> **TRY IT**
Copy out in full every line below that contains the string "pair".
================
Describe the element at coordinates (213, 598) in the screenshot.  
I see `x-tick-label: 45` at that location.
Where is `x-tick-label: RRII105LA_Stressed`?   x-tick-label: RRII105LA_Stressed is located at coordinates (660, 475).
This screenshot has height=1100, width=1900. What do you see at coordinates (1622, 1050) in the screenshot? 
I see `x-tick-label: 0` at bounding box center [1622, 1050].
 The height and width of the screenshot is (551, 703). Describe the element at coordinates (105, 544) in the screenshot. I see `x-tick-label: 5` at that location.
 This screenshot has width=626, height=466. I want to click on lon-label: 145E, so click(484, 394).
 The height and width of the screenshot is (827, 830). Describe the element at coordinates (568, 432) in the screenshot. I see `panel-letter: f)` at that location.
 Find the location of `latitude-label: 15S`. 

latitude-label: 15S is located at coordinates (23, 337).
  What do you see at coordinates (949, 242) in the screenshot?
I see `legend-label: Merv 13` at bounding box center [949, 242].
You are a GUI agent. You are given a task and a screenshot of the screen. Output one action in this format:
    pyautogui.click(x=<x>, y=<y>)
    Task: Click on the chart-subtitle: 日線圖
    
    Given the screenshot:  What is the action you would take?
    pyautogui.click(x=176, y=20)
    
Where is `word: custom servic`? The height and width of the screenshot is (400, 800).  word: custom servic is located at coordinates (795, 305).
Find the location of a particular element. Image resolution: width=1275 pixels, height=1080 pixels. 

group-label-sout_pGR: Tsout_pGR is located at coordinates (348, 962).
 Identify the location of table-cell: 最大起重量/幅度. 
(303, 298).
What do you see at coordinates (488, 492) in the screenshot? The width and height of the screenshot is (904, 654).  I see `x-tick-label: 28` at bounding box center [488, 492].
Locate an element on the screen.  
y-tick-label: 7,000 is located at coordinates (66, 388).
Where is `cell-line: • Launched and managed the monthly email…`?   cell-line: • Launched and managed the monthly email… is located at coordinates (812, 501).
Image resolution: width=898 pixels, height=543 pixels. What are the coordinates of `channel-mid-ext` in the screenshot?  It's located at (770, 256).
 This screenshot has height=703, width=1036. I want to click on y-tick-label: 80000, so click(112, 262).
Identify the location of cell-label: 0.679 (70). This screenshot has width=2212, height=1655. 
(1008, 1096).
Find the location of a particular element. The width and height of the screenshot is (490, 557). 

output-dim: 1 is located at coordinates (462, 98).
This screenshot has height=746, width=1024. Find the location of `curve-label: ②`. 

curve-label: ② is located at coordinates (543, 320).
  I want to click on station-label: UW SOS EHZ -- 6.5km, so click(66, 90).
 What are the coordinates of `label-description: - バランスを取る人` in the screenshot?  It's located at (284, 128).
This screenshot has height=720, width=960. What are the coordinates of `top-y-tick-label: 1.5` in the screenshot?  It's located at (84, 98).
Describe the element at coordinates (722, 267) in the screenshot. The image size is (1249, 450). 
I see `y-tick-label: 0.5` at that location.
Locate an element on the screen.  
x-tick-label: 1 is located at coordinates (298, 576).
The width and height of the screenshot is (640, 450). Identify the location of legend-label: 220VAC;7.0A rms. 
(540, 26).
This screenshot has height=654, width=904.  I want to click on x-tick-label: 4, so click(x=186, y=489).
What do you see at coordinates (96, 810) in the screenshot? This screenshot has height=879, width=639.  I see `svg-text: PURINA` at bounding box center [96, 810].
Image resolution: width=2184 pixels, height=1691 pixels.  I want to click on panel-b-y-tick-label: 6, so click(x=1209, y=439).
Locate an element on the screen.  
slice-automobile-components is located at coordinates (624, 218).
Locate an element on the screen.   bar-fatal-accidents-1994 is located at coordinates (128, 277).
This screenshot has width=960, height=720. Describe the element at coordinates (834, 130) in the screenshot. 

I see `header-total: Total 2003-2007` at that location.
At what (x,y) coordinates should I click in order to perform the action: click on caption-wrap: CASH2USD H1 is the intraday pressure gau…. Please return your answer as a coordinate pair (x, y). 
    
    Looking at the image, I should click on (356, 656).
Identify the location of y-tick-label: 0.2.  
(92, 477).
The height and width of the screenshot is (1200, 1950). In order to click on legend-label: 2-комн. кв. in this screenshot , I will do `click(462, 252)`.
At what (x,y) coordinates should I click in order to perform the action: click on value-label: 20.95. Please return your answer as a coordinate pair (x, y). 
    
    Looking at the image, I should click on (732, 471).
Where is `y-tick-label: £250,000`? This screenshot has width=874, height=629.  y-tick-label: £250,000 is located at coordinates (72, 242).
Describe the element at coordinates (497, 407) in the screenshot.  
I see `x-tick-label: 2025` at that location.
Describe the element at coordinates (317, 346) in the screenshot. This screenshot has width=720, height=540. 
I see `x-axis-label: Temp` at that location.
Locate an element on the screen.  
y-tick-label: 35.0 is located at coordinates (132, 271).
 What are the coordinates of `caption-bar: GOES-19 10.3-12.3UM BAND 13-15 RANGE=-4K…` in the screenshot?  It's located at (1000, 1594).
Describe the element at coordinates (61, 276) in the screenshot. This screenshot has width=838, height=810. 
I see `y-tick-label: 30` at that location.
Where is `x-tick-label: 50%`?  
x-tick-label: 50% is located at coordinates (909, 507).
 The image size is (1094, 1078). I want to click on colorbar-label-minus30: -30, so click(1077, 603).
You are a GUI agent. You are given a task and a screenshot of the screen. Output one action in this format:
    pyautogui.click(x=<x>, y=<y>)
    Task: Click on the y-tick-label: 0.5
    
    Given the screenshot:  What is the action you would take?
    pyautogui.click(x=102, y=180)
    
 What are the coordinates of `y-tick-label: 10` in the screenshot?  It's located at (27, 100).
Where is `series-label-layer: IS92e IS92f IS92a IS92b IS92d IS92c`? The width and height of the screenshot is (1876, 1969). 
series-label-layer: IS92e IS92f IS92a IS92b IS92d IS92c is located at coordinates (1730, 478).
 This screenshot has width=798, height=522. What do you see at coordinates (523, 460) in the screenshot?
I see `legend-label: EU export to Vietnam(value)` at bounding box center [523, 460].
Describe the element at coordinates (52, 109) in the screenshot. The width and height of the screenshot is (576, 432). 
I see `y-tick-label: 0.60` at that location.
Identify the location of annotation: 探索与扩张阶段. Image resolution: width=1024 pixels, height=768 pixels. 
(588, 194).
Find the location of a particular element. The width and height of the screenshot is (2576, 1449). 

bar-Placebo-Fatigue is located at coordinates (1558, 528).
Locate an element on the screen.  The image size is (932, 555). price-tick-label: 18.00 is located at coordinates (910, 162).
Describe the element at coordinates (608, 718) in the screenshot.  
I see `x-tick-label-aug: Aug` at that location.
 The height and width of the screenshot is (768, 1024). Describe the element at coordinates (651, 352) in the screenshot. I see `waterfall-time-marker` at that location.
================
> **REPLY TO THE TASK**
At what (x,y) coordinates should I click in order to perform the action: click on caption-wrap: CASH2USD H1 is the intraday pressure gau…. Please return your answer as a coordinate pair (x, y). 
At what (x,y) coordinates should I click in order to perform the action: click on value-label: 20.95. Please return your answer as a coordinate pair (x, y). 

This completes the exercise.